Diffusion – Begriffsklärung und Bedeutung für Bauteile

Der Begriff Diffusion beschreibt den physikalischen Prozess der gleichmäßigen Verteilung von Teilchen die miteinander in Berührung kommen, der zu einer vollständigen Vermischung dieser führt. Dies gilt für Flüssigkeiten, wie auch für Gase. Ein Stofftransport wird in Gang gesetzt.
Ein veranschaulichendes Beispiel aus dem Physikunterricht beschreibt diesen Vorgang: Ein Tropfen Tinte wird in warmes Wasser gegeben. Ohne Rühren und Schütteln wird sich die Tinte gleichmäßig im Wasser verteilen.
Diffusion erfolgt in kleinen Mengen, in großen Mengen eher durch Strömung (siehe Kapitel Konvektion)
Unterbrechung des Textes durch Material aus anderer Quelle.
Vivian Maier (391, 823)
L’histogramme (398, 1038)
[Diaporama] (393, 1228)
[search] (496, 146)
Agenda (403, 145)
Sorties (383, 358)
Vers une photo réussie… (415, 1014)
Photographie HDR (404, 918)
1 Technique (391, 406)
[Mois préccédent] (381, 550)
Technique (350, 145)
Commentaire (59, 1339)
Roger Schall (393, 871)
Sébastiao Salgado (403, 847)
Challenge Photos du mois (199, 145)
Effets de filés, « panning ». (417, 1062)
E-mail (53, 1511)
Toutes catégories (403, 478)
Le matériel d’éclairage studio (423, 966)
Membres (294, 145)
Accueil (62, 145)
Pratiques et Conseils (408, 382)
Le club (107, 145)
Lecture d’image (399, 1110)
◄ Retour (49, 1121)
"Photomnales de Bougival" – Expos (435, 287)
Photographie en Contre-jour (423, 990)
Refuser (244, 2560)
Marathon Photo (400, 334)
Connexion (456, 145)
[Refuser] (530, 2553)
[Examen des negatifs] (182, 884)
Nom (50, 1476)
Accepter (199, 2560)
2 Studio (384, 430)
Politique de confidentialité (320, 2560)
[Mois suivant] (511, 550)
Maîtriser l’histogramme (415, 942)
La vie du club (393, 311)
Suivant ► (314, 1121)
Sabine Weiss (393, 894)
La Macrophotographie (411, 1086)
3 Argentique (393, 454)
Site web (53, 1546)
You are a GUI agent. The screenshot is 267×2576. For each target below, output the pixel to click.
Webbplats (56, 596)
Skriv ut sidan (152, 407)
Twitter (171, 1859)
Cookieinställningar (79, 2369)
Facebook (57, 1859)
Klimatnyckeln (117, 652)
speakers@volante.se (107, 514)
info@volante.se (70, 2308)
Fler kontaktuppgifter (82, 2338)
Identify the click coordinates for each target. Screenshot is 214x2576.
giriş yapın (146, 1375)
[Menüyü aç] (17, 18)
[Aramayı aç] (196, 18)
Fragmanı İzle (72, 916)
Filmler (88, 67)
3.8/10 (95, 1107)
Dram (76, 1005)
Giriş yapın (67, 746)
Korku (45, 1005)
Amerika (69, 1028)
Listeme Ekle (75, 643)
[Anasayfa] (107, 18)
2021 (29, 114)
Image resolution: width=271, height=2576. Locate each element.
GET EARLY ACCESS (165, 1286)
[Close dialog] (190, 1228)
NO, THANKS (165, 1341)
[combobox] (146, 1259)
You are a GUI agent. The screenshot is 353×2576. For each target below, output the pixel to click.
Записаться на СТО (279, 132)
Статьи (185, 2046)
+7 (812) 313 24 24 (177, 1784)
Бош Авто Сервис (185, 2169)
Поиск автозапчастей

Dampfdiffusion kann auch durch poröse, nicht sperrende Bauteile erfolgen und kann zum kritischen Faktor werden, besonders bei Fachwerk- oder zweischaligen Wänden; genauso aber bei einschaligem Mauerwerk mit nicht fachgerechter Beschichtung oder falsch gewähltem WDVS bzw. dessen Beschichtung.
Bei Temperaturunterschieden zwischen beispielsweise kaltem Außenbereich und beheizten Räumen diffundiert – „wandert“ – Feuchtigkeit durch die Außenwand von innen nach außen. Wenn die Diffusionsfähigkeit der im Bauteil vorhandenen Stoffe nach außen hin zunimmt stellt dieser Vorgang normalerweise kein Problem dar.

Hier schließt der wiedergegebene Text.